Though GTM Research puts China third in the top 15 markets for PV trackers through 2022 with 19 percent annual growth, trackers are only connected to 10 percent of projects. Domestic producers dominate the market.

Trina said the purchase would add to the company’s “strategic transformation” from a PV product supplier to a PV solution provider. Trina said NClave trackers and engineering will be incorporated in its TrinaPro products.

Currently, NClave’s shipments are concentrated in the Middle East, Latin America and Africa, but it has offices across the world in Europe, South America, Australia, Asia and North America.

Grupo Clavijo and MFV Solar merged last year to form NClave. In 2016, Grupo Clavijo ranked eighth in GTM Research’s Global PV tracker rankings by DC megawatts shipped. 

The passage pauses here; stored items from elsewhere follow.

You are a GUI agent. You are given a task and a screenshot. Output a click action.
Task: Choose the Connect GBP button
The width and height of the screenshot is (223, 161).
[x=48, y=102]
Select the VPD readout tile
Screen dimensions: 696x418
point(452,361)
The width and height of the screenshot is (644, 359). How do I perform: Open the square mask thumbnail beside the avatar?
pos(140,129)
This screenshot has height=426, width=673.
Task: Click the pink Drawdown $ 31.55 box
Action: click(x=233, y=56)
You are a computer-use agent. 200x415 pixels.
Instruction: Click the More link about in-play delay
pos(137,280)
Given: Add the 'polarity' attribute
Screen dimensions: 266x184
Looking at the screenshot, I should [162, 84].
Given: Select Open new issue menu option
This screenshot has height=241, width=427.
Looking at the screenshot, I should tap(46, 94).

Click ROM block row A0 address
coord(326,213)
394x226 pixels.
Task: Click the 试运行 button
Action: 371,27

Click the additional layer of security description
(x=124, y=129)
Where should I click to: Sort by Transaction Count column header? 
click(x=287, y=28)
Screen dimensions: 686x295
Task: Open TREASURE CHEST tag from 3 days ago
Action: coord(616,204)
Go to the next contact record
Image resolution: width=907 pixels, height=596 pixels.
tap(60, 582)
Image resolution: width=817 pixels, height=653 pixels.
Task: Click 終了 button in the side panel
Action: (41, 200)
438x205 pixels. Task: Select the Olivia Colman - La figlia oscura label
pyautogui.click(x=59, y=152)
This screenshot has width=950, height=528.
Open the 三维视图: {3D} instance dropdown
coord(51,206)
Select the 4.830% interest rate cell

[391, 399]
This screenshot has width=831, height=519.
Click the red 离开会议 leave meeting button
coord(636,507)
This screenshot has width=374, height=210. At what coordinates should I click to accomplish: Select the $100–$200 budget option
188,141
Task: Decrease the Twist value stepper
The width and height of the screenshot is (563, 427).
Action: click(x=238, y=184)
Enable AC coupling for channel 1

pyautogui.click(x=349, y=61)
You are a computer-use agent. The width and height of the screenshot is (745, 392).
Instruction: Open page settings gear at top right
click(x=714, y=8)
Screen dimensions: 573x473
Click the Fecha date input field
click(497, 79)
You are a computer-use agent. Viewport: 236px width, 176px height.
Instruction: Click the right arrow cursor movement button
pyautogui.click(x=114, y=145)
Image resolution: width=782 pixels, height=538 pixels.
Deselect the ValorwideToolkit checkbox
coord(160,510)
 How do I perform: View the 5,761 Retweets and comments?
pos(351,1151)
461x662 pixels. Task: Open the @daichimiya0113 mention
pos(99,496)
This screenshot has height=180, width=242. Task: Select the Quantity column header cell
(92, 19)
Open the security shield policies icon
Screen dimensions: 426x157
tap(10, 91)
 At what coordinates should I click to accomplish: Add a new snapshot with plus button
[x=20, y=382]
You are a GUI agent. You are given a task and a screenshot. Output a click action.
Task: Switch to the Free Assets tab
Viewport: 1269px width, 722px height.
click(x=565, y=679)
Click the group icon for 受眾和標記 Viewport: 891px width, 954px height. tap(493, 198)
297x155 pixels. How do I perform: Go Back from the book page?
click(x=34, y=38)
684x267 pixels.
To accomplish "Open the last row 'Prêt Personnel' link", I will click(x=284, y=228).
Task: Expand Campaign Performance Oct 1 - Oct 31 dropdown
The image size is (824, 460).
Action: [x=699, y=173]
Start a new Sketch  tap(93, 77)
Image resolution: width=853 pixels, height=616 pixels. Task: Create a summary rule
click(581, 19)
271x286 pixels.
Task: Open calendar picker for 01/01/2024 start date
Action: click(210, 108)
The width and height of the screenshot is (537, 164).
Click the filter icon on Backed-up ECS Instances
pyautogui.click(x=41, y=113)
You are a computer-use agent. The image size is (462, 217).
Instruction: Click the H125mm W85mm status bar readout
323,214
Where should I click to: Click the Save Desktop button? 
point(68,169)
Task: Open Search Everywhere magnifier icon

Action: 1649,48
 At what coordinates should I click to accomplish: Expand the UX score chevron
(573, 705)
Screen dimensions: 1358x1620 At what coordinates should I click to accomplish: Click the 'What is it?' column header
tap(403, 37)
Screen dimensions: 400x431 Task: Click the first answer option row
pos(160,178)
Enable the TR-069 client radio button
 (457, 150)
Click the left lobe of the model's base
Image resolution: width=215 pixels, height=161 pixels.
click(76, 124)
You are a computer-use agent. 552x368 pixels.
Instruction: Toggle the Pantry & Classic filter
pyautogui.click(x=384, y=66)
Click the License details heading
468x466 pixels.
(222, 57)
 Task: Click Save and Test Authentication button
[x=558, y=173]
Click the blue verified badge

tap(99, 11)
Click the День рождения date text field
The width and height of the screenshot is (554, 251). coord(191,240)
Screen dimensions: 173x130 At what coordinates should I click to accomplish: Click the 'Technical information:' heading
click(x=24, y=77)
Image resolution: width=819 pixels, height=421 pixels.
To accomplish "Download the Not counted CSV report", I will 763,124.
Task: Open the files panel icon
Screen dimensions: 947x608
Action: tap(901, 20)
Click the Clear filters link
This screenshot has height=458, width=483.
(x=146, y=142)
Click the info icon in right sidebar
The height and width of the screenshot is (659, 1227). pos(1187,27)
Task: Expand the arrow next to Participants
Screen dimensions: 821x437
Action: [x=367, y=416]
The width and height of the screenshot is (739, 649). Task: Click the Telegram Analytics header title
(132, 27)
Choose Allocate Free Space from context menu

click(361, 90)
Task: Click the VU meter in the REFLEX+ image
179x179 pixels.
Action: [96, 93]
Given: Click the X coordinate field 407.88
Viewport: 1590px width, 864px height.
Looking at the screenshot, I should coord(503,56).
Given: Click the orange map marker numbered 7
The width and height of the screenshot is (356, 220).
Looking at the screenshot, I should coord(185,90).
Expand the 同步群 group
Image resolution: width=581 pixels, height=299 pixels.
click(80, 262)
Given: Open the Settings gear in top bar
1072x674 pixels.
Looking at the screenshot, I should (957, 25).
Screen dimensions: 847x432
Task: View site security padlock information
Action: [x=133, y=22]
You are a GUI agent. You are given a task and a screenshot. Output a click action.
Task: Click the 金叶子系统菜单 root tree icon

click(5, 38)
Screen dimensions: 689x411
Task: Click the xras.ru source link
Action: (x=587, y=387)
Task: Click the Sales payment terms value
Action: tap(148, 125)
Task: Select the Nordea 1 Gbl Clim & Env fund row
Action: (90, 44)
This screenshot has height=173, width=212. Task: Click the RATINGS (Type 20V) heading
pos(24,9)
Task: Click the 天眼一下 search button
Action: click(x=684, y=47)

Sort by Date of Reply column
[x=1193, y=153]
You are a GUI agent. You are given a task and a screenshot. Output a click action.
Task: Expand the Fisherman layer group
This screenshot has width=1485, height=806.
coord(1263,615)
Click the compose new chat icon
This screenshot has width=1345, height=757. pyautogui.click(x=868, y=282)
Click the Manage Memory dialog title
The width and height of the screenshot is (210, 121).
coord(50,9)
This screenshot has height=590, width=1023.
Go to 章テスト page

The Trina acquisition, along with NClave's merger, fits within the M&A trend that GTM Research projects will accelerate in coming years.

“There are multiple perspectives on where tracker companies ultimately belong in a mature solar industry, but most expect they will be housed inside global corporations,” wrote Moskowitz in a January research note on ArcelorMittal’s acquisition of Exosun. “Such companies can better optimize supply chains and business operations while tolerating low margins and lumpy sales cycles.” 

Trina, as one of the world’s top PV manufacturers with offices throughout Asia and in Madrid, Mexico City and California, offers NClave access to a wider variety of markets. And with the acquisition, Trina can continue building its profile as a “total energy solutions provider.”